____ Task data

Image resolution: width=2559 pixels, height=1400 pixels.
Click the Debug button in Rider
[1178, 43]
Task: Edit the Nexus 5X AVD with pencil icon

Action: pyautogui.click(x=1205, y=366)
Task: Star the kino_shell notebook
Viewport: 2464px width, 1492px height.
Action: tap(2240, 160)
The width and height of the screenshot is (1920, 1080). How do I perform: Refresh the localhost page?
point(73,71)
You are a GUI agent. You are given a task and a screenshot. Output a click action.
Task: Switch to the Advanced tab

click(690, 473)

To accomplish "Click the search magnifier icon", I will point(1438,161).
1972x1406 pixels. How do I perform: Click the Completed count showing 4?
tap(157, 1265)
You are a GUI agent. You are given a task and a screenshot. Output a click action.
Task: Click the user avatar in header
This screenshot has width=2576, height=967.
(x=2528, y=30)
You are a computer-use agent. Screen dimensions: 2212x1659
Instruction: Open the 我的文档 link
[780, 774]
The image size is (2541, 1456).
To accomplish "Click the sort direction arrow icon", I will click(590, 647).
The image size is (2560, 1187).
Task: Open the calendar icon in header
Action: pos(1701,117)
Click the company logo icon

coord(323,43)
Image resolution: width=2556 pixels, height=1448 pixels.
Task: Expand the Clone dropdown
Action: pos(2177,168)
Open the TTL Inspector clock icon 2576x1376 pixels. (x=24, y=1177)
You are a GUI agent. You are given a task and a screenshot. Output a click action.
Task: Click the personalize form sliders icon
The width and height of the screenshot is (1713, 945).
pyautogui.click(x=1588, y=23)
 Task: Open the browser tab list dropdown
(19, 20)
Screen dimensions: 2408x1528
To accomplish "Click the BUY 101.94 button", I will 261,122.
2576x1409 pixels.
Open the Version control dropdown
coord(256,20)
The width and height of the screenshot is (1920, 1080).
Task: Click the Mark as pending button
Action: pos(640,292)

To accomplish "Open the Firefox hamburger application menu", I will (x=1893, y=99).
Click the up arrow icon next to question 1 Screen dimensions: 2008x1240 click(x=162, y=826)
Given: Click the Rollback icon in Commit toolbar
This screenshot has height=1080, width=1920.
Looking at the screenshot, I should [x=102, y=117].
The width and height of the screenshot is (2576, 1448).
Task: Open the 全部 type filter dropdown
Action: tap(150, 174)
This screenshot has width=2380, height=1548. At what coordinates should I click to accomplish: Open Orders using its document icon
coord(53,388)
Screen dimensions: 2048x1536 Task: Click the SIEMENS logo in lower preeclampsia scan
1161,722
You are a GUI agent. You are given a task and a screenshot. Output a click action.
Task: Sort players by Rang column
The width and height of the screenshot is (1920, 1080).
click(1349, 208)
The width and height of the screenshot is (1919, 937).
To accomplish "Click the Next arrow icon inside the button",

________

## What you should do
Transcribe the records above from the line holding "You are a computer-use" down to the line holding "2576x1409 pixels.", inclusive, without adding anything.

## Output of the exercise
You are a computer-use agent. Screen dimensions: 2212x1659
Instruction: Open the 我的文档 link
[780, 774]
The image size is (2541, 1456).
To accomplish "Click the sort direction arrow icon", I will click(590, 647).
The image size is (2560, 1187).
Task: Open the calendar icon in header
Action: pos(1701,117)
Click the company logo icon

coord(323,43)
Image resolution: width=2556 pixels, height=1448 pixels.
Task: Expand the Clone dropdown
Action: pos(2177,168)
Open the TTL Inspector clock icon 2576x1376 pixels. (x=24, y=1177)
You are a GUI agent. You are given a task and a screenshot. Output a click action.
Task: Click the personalize form sliders icon
The width and height of the screenshot is (1713, 945).
pyautogui.click(x=1588, y=23)
 Task: Open the browser tab list dropdown
(19, 20)
Screen dimensions: 2408x1528
To accomplish "Click the BUY 101.94 button", I will 261,122.
2576x1409 pixels.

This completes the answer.